However, it seems that even the tellers who continue to tally up the votes in our wonderfully old-fashioned British system of a cross on a ballot paper without a chad in sight have their limits. The umpteenth re-count for one southern constituency has now been held off til tomorrow as the counting staff were tired and needed a break. This brought no sympathy from BBC newsreader Fiona Bruce though, nor the sixtyish elder of the two Dimbleby brothers who fronted the corporation's ever-superior Election Night coverage. "Where's their Stamina?" Ms Bruce offered somewhat condescendingly late this morning, though she probably has a point.

The whole BBC team had been on air from 9.55 p.m last night. Judging from the results of their joint ICM/MORI exit poll with the commercial broadcaster ITV, mind, they could just have easily have packed their bags and gone home there and then: amazingly, the prediction is for once remarkably close to the actual final result which seems to leave birthday boy Blair (52 today and probably feeling it!) with a 66 seat majority- exactly what the poll predicted.

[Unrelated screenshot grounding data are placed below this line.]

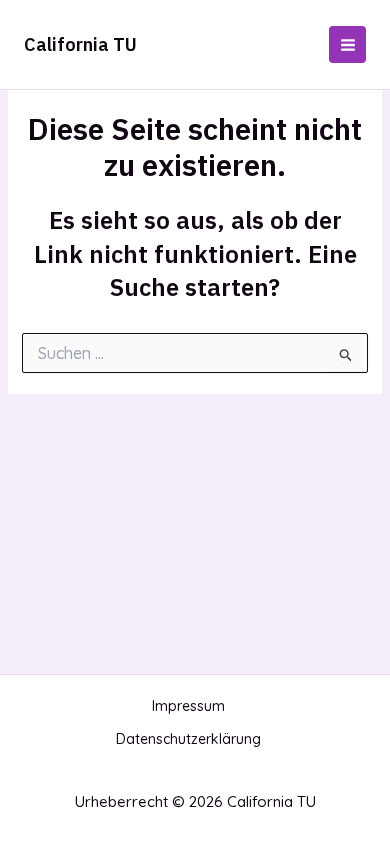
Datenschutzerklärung (188, 739)
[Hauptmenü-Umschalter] (347, 44)
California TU (80, 44)
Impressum (188, 706)
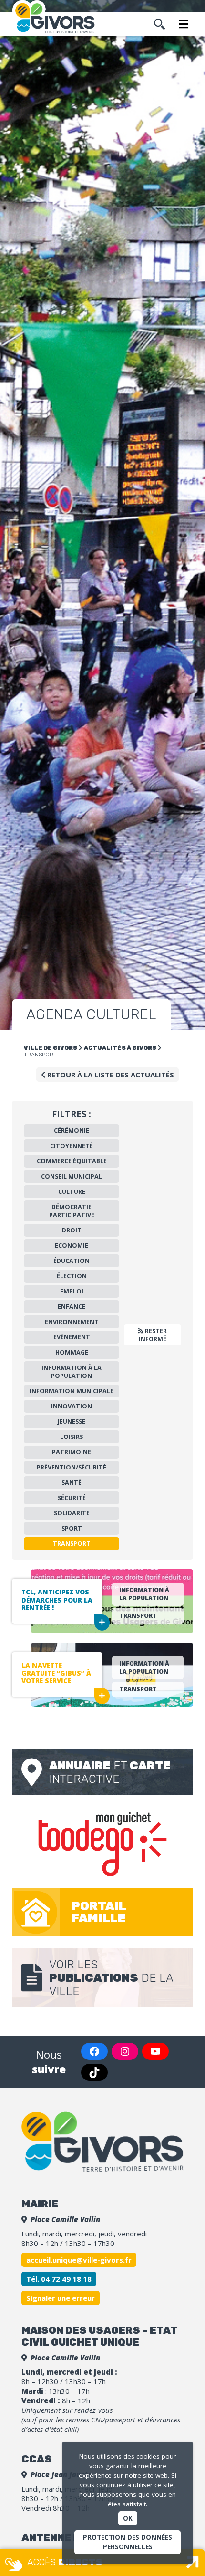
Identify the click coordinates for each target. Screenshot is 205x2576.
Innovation (71, 1406)
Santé (72, 1483)
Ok (128, 2518)
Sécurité (72, 1498)
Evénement (71, 1337)
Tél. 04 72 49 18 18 (59, 2279)
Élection (72, 1276)
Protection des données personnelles (127, 2542)
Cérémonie (71, 1131)
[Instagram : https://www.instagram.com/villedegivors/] (124, 2051)
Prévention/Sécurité (71, 1467)
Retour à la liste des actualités (109, 1074)
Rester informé (153, 1335)
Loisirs (71, 1437)
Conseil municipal (71, 1176)
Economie (71, 1245)
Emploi (71, 1291)
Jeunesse (71, 1421)
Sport (72, 1528)
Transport (72, 1544)
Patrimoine (71, 1452)
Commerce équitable (72, 1161)
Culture (71, 1192)
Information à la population (71, 1372)
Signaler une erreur (60, 2298)
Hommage (71, 1352)
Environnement (72, 1322)
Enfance (71, 1307)
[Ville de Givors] (57, 18)
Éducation (71, 1261)
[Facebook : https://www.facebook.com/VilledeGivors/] (94, 2051)
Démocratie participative (71, 1211)
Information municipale (71, 1391)
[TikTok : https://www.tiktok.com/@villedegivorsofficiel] (94, 2072)
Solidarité (72, 1513)
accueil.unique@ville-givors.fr (79, 2260)
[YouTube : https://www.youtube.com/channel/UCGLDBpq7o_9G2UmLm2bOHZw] (155, 2051)
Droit (72, 1230)
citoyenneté (71, 1146)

Still, where's the fun in relying on opinion polls? Had the broadcasters left it at that, not only would the broadcasters have been perilously close to giving in to the hated US way of doing things, but we would have lost all the drama, the shocks and surprises of the greatest reality show around, such a mammoth undertaking that we only get to see it every four or five years. And boy, there were certainly plenty of surprises for both unwitting viewer and politico last night and this morning.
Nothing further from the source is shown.